This post is a summary of a report by Grant Thornton which assesses the impact of COVID19 on the Irish Food Industry. It looks at the initial responses to the pandemic and looks at the potential learnings to be gained to further increase the resilience of the industry.
Grant Thornton is a professional services company with 7 offices throughout Ireland. They have a dedicated agri-food team.
The food industry is the largest indigenous industry in Ireland employing 7.1% of the workforce.
Challenges to the Food Industry created by COVID19 included
To survive the industry has had to look at their operations, incorporating lean practices and sweating their assets, (i.e. getting more out of their existing assets) in addition to looking at innovative ways of doing business, from pivoting their business model to raising finance.
The Grant Thronton agri-food team conducted a survey into the impact of COVID 19 – the respondents included participants from the dairy, meat, seafood, horticulture, beverage, prepared consumer foods, wholesale/distribution, retail and foodservice sectors. The report is divided into 4 sections:
Positive and Negative Impact of COVID-19
80% of respondents stated they expect a decline in revenue due to covid19
11% of respondents expected an increase in revenue
As the future is so uncertain, most respondents were unsure how Covid19 would affect their business strategy. Managing financial loss was defined as the greatest challenge.
Reacting to Covid19
57% of respondents said they had no business continuity plan prior to Covid19. Of those that had a plan, 25% said it wasn’t fit for purpose to deal with the pandemic.
Less than 50% of businesses had availed of the many government supports. Of those who had availed of the support, the temporary wage subsidy scheme was by far the most popular with 47% availing of it.
Over 50% of respondents indicated that they had delayed or postponed internal improvement projects as a result of COVID 19, while a similar number had been forced to reduce staffing levels
Just under 50%respondents had engaged with their financial institutions to renegotiate their credit terms. Food businesses have also looked to renegotiate more favourable terms of business with buyers and suppliers.
Innovating and Adapting
The chart below shows where businesses have adapted their business processes.
Long term Impact of COVID19
It is believed that COVID 19 will lead to a more strenuous regulatory environment within the industry.
The industry also expects additional customer requirements.
The industry needs to consider how to operate facilities efficiently and offset increased costs while also minimising the risk of a resurgence of COVID 19, with social distancing requirements likely to be maintained in the long term.
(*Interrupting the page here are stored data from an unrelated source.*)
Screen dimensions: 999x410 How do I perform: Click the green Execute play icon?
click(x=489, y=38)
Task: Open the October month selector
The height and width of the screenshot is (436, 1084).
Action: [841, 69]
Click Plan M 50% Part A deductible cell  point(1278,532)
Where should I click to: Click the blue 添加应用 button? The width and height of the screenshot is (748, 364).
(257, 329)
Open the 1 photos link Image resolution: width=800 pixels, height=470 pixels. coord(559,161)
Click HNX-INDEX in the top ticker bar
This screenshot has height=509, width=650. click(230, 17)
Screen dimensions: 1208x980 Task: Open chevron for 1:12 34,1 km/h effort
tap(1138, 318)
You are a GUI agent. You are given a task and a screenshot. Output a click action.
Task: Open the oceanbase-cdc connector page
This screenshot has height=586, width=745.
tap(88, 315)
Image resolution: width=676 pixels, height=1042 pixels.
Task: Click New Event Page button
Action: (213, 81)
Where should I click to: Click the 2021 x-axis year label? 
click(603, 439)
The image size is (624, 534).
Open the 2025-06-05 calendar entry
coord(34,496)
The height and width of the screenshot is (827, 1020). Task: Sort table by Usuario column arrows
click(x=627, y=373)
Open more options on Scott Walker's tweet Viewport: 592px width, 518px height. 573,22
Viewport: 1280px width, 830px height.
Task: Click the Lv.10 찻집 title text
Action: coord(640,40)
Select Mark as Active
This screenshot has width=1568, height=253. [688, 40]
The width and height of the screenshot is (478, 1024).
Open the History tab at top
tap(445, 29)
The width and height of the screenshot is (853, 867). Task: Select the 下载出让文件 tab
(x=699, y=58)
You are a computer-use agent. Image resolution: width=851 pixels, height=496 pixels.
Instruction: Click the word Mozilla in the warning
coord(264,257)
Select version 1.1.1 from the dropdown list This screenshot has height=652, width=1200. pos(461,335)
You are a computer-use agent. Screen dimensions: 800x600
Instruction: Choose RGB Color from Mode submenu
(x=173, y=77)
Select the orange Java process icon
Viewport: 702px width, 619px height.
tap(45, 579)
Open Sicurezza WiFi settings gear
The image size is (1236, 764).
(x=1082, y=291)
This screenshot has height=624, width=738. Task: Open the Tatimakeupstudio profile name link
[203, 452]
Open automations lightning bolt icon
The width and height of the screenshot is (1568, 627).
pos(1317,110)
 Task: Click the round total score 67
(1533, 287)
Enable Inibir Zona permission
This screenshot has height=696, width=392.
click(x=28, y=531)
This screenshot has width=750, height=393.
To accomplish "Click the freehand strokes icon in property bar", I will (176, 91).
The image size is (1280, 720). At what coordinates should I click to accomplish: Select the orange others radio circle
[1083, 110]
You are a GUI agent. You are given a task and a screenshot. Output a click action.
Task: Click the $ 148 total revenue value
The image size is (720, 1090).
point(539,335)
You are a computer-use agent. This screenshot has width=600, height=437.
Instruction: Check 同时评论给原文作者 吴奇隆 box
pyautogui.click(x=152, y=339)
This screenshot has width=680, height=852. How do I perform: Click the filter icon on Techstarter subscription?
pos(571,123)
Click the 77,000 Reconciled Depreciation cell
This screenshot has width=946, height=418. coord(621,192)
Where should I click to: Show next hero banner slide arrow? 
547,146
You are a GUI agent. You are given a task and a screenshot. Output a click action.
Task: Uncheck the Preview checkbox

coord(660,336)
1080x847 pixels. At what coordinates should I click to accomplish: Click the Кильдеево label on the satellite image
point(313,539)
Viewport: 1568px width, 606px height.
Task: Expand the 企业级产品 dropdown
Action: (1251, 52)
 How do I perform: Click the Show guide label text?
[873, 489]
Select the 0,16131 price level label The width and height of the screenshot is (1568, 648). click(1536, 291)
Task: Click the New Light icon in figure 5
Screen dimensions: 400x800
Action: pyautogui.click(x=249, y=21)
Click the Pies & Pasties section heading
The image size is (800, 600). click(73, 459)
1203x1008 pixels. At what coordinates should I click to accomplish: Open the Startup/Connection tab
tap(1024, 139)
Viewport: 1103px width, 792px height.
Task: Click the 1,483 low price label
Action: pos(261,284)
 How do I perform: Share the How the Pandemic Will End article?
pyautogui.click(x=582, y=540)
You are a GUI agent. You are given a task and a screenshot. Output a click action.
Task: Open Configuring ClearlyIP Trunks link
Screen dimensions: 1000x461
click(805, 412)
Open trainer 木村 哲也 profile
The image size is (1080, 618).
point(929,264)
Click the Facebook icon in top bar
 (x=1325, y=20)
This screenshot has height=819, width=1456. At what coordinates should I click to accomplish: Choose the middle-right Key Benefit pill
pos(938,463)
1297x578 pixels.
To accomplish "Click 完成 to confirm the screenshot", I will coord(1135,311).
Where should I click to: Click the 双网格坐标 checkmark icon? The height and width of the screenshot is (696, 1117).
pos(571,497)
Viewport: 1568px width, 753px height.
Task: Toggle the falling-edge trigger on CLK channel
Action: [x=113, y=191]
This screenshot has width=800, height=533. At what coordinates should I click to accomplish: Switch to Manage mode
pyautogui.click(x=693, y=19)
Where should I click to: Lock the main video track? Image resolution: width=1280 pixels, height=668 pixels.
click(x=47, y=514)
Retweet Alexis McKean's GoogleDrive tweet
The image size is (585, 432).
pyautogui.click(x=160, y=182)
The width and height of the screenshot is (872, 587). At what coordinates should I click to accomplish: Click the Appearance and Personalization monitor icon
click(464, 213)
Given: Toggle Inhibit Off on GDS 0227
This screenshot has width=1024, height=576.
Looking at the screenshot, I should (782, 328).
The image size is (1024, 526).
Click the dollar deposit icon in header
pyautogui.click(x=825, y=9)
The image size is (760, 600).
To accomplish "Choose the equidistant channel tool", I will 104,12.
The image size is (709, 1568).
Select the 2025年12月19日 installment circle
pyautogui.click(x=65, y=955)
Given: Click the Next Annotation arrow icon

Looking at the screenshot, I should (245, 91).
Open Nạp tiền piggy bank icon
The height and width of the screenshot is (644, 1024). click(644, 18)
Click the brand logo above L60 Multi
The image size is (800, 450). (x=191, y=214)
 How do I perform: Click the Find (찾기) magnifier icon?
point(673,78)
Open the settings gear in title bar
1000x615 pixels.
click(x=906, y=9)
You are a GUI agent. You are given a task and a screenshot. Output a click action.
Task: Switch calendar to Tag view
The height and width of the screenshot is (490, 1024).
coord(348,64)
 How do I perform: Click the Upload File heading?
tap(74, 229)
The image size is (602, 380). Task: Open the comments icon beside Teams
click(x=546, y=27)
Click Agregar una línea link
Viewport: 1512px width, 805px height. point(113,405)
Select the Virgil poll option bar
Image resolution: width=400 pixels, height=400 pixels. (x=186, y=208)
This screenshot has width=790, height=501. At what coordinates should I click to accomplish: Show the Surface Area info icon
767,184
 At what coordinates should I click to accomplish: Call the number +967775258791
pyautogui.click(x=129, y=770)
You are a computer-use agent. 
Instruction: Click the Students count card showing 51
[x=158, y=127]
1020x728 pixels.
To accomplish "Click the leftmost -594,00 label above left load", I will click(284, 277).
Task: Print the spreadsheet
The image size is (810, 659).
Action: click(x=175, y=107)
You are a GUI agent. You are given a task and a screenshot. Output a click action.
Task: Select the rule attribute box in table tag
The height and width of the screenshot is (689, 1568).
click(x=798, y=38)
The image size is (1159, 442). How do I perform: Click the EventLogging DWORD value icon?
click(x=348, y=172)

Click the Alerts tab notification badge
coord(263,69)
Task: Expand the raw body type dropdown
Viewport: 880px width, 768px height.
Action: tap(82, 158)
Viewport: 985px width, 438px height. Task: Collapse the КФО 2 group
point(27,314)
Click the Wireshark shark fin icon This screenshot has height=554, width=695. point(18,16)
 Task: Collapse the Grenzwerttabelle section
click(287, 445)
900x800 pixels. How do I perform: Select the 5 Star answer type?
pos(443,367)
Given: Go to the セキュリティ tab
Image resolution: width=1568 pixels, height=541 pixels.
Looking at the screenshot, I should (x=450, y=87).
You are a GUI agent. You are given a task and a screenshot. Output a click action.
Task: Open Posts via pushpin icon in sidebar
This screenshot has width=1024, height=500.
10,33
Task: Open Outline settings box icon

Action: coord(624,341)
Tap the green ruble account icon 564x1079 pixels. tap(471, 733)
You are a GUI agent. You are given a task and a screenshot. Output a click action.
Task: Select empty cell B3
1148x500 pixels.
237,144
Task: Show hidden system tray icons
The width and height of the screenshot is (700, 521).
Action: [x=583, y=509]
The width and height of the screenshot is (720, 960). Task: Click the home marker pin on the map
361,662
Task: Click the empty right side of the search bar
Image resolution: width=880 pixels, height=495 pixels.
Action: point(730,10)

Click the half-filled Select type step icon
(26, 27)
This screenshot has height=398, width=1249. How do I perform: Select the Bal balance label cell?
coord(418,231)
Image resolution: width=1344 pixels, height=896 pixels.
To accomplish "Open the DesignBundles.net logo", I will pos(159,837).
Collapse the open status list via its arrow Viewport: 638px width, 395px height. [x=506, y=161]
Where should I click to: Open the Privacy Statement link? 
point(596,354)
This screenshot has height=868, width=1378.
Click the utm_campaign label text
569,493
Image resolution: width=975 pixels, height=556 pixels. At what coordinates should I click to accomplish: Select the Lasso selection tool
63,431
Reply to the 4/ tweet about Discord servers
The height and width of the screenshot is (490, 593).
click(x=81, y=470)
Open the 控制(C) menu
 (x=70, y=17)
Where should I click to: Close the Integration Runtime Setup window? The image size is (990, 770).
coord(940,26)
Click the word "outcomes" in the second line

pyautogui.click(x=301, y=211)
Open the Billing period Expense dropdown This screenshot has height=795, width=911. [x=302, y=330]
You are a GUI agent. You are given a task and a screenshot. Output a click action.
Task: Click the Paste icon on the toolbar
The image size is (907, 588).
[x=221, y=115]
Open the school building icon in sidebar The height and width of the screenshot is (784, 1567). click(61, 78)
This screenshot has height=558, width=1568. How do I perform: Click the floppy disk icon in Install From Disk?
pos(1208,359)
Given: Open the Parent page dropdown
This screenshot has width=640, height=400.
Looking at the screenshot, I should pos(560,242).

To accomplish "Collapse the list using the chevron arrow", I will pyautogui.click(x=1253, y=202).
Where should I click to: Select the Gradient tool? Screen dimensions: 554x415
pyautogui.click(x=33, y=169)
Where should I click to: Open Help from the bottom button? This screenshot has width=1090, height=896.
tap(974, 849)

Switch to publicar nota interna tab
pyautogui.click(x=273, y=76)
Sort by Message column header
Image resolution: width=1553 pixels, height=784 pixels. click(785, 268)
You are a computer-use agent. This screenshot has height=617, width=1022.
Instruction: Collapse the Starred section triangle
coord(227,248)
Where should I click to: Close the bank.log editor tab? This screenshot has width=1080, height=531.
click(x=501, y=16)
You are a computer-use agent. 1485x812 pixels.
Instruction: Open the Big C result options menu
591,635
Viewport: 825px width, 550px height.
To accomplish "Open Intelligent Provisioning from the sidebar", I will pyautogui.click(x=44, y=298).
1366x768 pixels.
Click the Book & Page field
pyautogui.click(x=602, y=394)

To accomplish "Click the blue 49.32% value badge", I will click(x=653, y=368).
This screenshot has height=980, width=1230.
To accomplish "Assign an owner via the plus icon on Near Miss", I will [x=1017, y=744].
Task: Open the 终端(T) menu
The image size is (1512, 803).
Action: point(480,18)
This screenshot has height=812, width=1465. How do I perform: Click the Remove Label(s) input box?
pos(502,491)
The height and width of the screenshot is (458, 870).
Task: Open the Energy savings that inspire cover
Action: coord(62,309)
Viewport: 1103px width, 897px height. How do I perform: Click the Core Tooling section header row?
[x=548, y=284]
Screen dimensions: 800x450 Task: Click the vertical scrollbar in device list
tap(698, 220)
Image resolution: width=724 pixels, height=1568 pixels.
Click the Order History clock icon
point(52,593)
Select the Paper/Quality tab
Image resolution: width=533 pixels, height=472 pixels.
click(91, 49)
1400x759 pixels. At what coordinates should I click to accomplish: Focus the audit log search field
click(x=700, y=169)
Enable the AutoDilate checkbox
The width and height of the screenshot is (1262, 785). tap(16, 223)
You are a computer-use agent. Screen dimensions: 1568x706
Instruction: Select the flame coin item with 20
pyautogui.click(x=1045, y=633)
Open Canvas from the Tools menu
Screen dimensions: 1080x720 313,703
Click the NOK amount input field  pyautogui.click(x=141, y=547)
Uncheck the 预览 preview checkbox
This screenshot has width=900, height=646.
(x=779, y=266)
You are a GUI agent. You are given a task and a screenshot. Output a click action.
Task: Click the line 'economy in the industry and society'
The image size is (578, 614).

Additionally, reduced demand for some products will leave factories operating at partial capacity.
Staffing challenges that existed before COVID19 was made worse by the pandemic.
Business owners expect to curb planned capital expenditure as part of cost-saving measures and this may result in reduced operational efficiencies as plant that should be replaced continue to be used.
Failure to innovate and keep up with changing consumer demand may also hinder business growth.
The chart below shows that the majority of respondents were slightly more pessimistic about their business outlook.
The report concludes that the following lessons can be learnt by the food industry:
The ability of a business to quickly pivot its business model to survive unprecedented changes can be determined by how well the business understands its operating model and the impact that changes will have. Management need to make informed decisions quickly.
During a time of chaotic change such those wrought by the pandemic, processes need to be put in place to prioritise the important management issues and create a sense of focus on the business-critical issues.
The flow of cash through a business will determine its ability to continue trading. Many
businesses acknowledged complacency in their cash flow management processes.
Reviewing technological capabilities and establishing a
digital transformation strategy will help businesses to realise efficiencies and enable
greater agility in a time of crisis.
Businesses should know who their key stakeholders are and engage with them early.
Early engagement with suppliers can ensure security of supply or enable contingency
planning. Discussions with buyers can create a cohesive relationship. Communication
with staff is key to achieving engagement and creates a cohesive vision for change.